A glimpse into our internal Data Science Roundtables – case demand forecasting

A company with as great a deal of data science professionals as we do, demands professional development support accordingly. What we have to offer for our advanced analytics enthusiasts in terms of events are the monthly data science roundtables, as well as quarterly open meetups. The aim is to provide a relaxed and comfortable atmosphere where employees can spar together, share thoughts and ideas, learn, and grow together.

Our monthly data science roundtables are casual discussions on Friday afternoons with drinks in our hands. Every enthusiastic employee gets a chance to come forward with a topic from their area of interest and act as the discussion moderator. So far, we have seen walk-throughs of best practices, challenges, lessons learned from previous projects, and demos of data science solutions in tools such as Dataiku and Snowpark. When it comes to methodologies, this is an opportunity to discuss intriguing algorithms, solutions for common problems, well-known novelties, or what are the characteristics of a superb solution.

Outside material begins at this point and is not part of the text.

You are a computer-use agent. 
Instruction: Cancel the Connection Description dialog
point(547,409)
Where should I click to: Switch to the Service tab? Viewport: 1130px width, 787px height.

Moreover, in the quarterly open meetups, we are featured by external presenters. In fact, during the spring we are getting the technical professionals from Databricks to tell us more about their tools. And a week ago, we had a similar event with Snowflake about Snowpark.

The discussion topics for these events stem from our people and the communal areas of interest. It is an awesome thing to see co-workers’ proactiveness in initiating conversations on relevant topics and taking them up to the roundtables. This gives a chance to get to hear new and valuable insights. So far, I would say we have met our goals with the roundtable discussions. We can see an upward spiral in people contributing to their topic ideas and taking interesting discussions further under the flashlight to be discussed in depth with interested co-workers.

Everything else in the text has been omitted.